▶ _Instructions to follow_: Identify each line in the rows below that contains the string "This", and copy those lines. Count only matches with the same capitalization.

▶ _Stored records_:
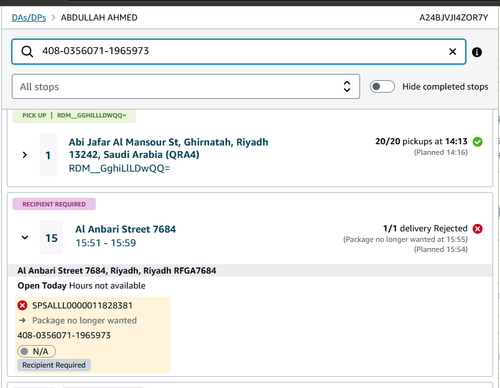Clear the search field with X
This screenshot has height=388, width=500.
452,52
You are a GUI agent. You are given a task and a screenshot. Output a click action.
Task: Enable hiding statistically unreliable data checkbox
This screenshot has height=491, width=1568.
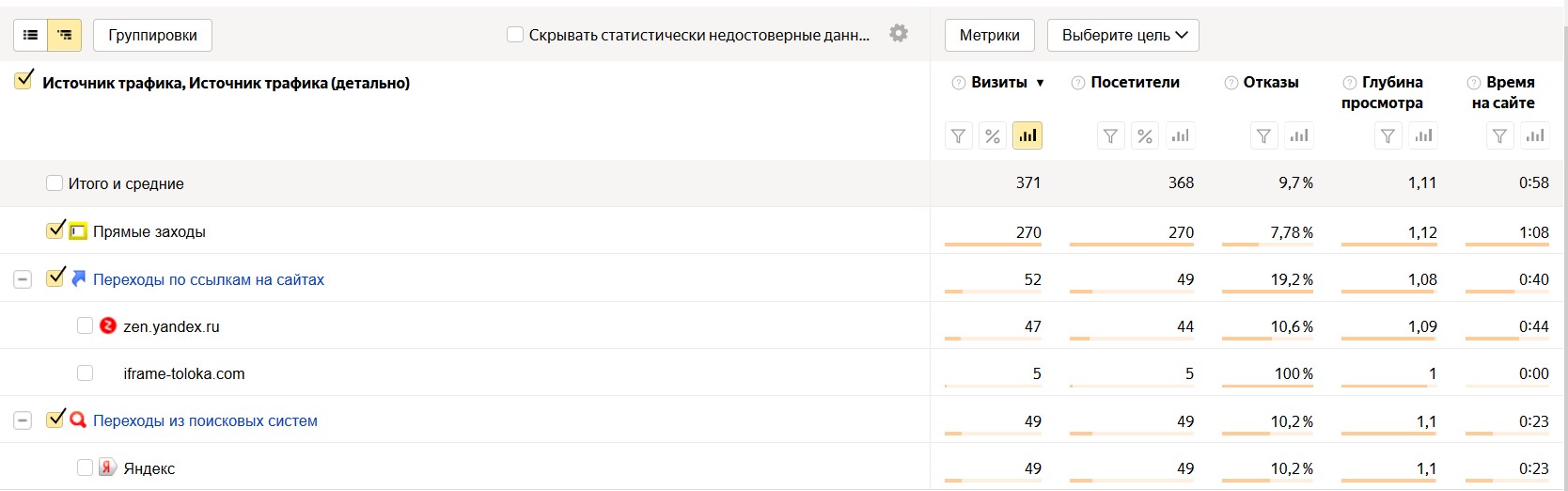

▶ _The answer_:
This screenshot has height=388, width=500.
This screenshot has height=491, width=1568.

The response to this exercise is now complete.